[mythtvnz] Looks like my system drive is faulty - ideas?
Stephen Worthington
stephen_agent at jsw.gen.nz
Sun Jun 24 08:44:31 BST 2012
On Sun, 24 Jun 2012 17:20:42 +1200, you wrote:
>On 24/06/2012, at 4:59 PM, Stephen Worthington <stephen_agent at jsw.gen.nz> wrote:
>
>> On Sun, 24 Jun 2012 16:38:41 +1200, you wrote:
>>
>>> A know reason for CMOS settings to go awry is a dying CMOS back up battery.
>>> I had to replace one this week.
>>> -Paul
>>
>> Yes, but I have had the settings go bad with batteries that were fine
>> for several more years. When the battery dies, it is usually fairly
>> obvious, with strange settings showing up in the BIOS screens, or the
>> settings reverting to defaults on each boot. CMOS battery life is not
>> easy to predict either. In a well designed motherboard, the CMOS RAM
>> should not be drawing more power than the lithium battery loses
>> sitting on a shelf. And the shelf life of a lithium battery should be
>> 7 years at least. But some motherboards need the battery replaced as
>> often as every 2-3 years. Typical seems to be around 4-5 years.

◆ ◆ ◆

◆ Task statement:
Quote the mailing list post word for word from "[mythtvnz] Looks like" to "one this week.". The data that follows has no connection to the mailing list post about CMOS settings.

◆ ◆ ◆

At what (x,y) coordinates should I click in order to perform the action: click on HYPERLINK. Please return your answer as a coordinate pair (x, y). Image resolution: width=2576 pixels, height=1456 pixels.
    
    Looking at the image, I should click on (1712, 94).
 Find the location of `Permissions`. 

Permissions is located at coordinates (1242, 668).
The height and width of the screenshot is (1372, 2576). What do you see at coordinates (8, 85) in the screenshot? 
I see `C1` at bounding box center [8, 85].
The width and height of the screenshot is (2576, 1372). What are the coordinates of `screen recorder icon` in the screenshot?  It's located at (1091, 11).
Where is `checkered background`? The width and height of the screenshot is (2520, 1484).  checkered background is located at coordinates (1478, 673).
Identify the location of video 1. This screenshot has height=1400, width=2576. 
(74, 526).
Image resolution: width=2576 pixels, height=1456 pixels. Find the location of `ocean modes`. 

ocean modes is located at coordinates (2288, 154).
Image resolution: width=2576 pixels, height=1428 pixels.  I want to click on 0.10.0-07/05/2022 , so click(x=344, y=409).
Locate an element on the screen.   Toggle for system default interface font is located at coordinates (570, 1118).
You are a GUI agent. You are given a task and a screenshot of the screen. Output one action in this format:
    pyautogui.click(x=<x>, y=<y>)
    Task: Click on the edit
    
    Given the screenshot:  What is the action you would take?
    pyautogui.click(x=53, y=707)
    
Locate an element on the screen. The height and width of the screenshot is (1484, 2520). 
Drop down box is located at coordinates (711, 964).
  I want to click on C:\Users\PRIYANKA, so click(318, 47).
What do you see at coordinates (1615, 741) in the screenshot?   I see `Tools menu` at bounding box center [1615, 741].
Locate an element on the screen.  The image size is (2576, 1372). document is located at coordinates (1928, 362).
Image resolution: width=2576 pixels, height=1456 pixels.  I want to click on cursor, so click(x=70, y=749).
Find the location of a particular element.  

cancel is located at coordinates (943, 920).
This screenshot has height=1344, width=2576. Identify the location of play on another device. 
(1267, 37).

◆ ◆ ◆

◆ Exercise answer:
[mythtvnz] Looks like my system drive is faulty - ideas?
Stephen Worthington
stephen_agent at jsw.gen.nz
Sun Jun 24 08:44:31 BST 2012
On Sun, 24 Jun 2012 17:20:42 +1200, you wrote:
>On 24/06/2012, at 4:59 PM, Stephen Worthington <stephen_agent at jsw.gen.nz> wrote:
>
>> On Sun, 24 Jun 2012 16:38:41 +1200, you wrote:
>>
>>> A know reason for CMOS settings to go awry is a dying CMOS back up battery.
>>> I had to replace one this week.